Markets Continued Previous Week Risk Taking

Source: ForexYard

The EUR/USD pair continued last week rally during Tuesday trading session, which was the first trading day in the U.S. during this short trading week. The strength of the Euro came along with the Non Manufacturing Purchasing Manager’s index which came lower than expected at 53.8. This figure was released after an array of disappointing data, adding to concern about U.S. continual growth. The EUR/USD pair traded higher through the day but paired some of its gains due to analysts warning about the Euro.

Economic News

USD – ISM Non Manufacturing Came Lower Than Expected

The dollar fell against most of its major counterparts Tuesday after data showed Non- Manufacturing PMI fell in June, raising doubts about the U.S. economy and causing investors to reduce exposure to risk. Analysts are concerned the U.S. would not grow in 2010 as anticipated earlier in spite of fiscal packages introduced during 2009-2010. These concerns are turning the U.S. Dollar weaker against its major counterparts.

The EUR/USD cross is actually currently trading higher by 60 pips today at 1.2600 levels.

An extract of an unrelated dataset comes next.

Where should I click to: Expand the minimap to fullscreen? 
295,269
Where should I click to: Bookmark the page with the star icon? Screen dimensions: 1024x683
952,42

Against the Yen, the Dollar is trading lower by 30 pips at around 87.50 which served as a significant support line. The AUD and CAD were among the biggest gainers yesterday and closed trading at $0.8488 and 1.0560 respectively.

Today is a quiet news day for the U.S., as there are no economic data releases on the calendar today. However, Japan and Euro-zone appear to be releasing the bulk of today’s news, which means we may see a day of trading with low liquidity and therefore increased volatility. Day-traders can take advantage of these intense trading days by swinging within the larger-than-normal price fluctuations.

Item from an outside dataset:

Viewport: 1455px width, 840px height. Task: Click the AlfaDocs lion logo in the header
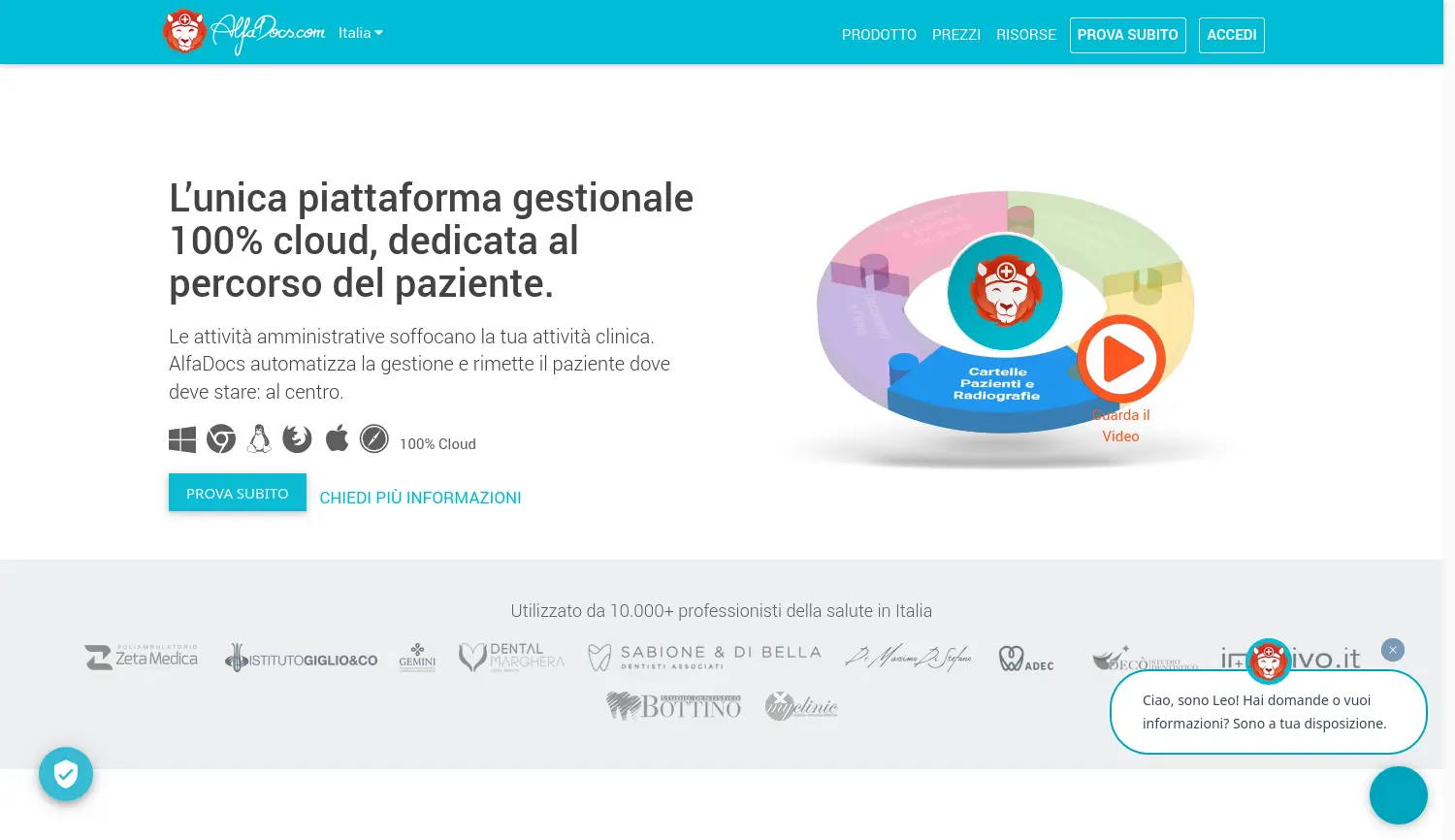click(185, 31)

EUR – Rally Continued Due to Weak U.S. Disappointing PMI figures

The Euro continued its rally against the U.S. Dollar. The rally was supported by an array of weak economic data since last week. The latest figure, Non Manufacturing Purchasing Manager’s index, released yesterday came less than expected. The EUR traded much higher against the USD during yesterday’s trading session as it reached $1.2661. Thereafter it paired some of it gains, while analysts raised concerns about the EUR. The rally thus far is seen more as a correction as traders locked recent profits from betting against the EUR. The Euro is also supported by the speculation that China is buying the Euro to keep the European currency high and support local export to Europe.

The EUR also staged a rally versus the British Pound; EUR/GBP is currently trading at 0.8330, two weeks high, after hitting 19-month lows at a 0.8065.

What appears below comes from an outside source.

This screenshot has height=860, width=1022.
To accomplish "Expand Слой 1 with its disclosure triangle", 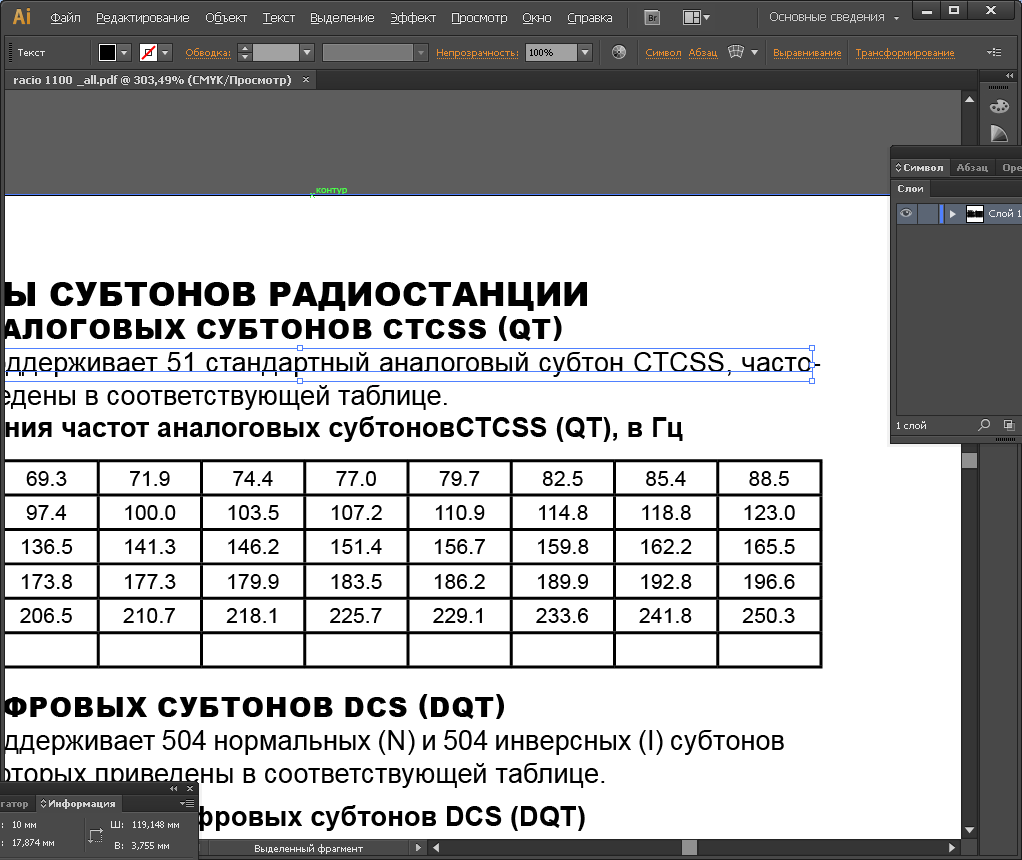I will point(952,214).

Looking ahead to today, the most important economic indicator scheduled to be released from the Euro-Zone is the German Factory Orders at 10:00 GMT. Analysts are forecasting this figure to decrease from its previous reading. Traders will be paying close attention to today’s announcement as a stronger than expected result may continue to boost the EUR in the short-term.

JPY – Remained a Safe Heaven Currency

The JPY strengthen slightly against the U.S. Dollar as investors expressed their concerns about the U.S. economy by selling the U.S. Dollar and buying the Japanese yen. The Yen traded mixed yesterday against its major counterparts. It strengthened against the British pound, but was weaker against AUD and the EUR.

Looking ahead to today traders should pay attention to the 87.33 support line, crossing down may take the USD/JPY even lower. Some analysts estimate that the yen should rebound its recent rally against the USD.

Crude Oil – Worries about Double Dip Hit Crude Oil price

Crude Oil price was slightly higher yesterday after recovery concerns sent the price lower by more than 8% during last week trading session. It is expected to remain flat today or little change, due to low volume of economic news released. However, price might decline further in the short term even toward $65 if economic figures continue to deteriorate. Investors are worried about a possible double dip, or a renewed recession. Crude Oil is trading at 72.15, during early trading hours.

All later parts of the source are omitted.